We kind of worked with them, and they gave us a lot of insight into how the camps worked and what they struggle with. There isn't one person to talk to for all of the camps, so they each kind of do their own thing in different ways. But there is an alliance where they can get together and talk through what they're doing and how they're doing it and share best practices.

That's kind of how we started with Girls Rock Camp. Then [we worked with] Mona [Tavakoli] and Becky [Gebhardt] of the Los Angeles Girls Rock Camp, and they are also in a band called Raining Jane. They tour a lot and they're on the road a lot, so they are sometimes a little more difficult to get in touch with, but they really educated us as to what the camps are. They gave us a lot of the connections to the other camps to see what we could do to try and help their cause and what they are doing.

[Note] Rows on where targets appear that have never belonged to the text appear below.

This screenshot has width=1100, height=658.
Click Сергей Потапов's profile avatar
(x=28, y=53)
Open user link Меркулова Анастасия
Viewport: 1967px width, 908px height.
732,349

We have relationships right now with about sixteen of the twenty-eight camps and we're reaching out more and more to get in touch with all of the camps and offer them what we think would be best to help them. Now that we have the (product and instrument) package together, We're trying to get in touch will all of the camps that we can, and see what we can do to help them and offer what we have.

 

So, you're starting with younger women who may not have had that experience in the store yet. Maybe they will be more open-minded than say, an adult that has had that experience already?

We put together this package, and it went through the Los Angeles Girls Rock camp and the Omaha Girls Rock Camp, and Tish of Daisy Rock, and we said, "Okay, what do you think?" And they gave us pros and cons of what would work better, and we tailored it to the camps. I'll give you a great example: We have our "GC Garage," which is our repairs department in every location. We want to send our guitar tech out to the camp for several hours on one of the days to teach the girls how to take care of their instruments. So, for some of the camps, they really loved the idea. But for others, they didn't think it was so important. So we send them our package and let each camp pick and choose.

The Girls Rock campers are the younger set, but they also have the volunteers, who are older. For every staff and volunteer, we give them a $20 gift card for the store -- since they are traditionally musicians. That way they can go in and get what they need, as well. It allows us to kind of reach out to a wide variety of females and hopefully get them into our stores and have a great experience and change the industry itself.

It will be the hardest to change people's perception, for sure.

And again, we don't assume that we know it all. We are really learning. We've been working on this initiative for just over a year now and just gaining the understanding and what steps we can take to change those things and really put training and awareness out there. I've gotten some comments from customers already saying they feel the difference. That is extremely rewarding.

But we certainly aren't even close to being where we want to be. We have a lot to do, and it is going to take a lot to change it. Perception is reality. It takes a lot of time to change that if you've had a bad experience. We want to change every person's bad experience. One at a time, we are going to change it. We just need the opportunity.

One of the Girls Rock Camps didn't want to join into this alliance with Guitar Center. They didn't want to take any of the opportunities we were able to give because they had had such bad experiences in our stores. We are still working with them to change that. But when we hear stuff like that -- and I've heard that pretty much verbatim from customers, that the experience is just awful -- you wouldn't want anyone to treat anybody that way.

Again, it is our industry. It is male-dominated. It always has been. In the 22 years I've been with Guitar Center -- which, I mean I'm 42, so most of my life I have been in this industry -- I've seen where it has evolved and where it hasn't, and where we need to go. I'm really excited, and I really do believe that we can make a difference and we are going to.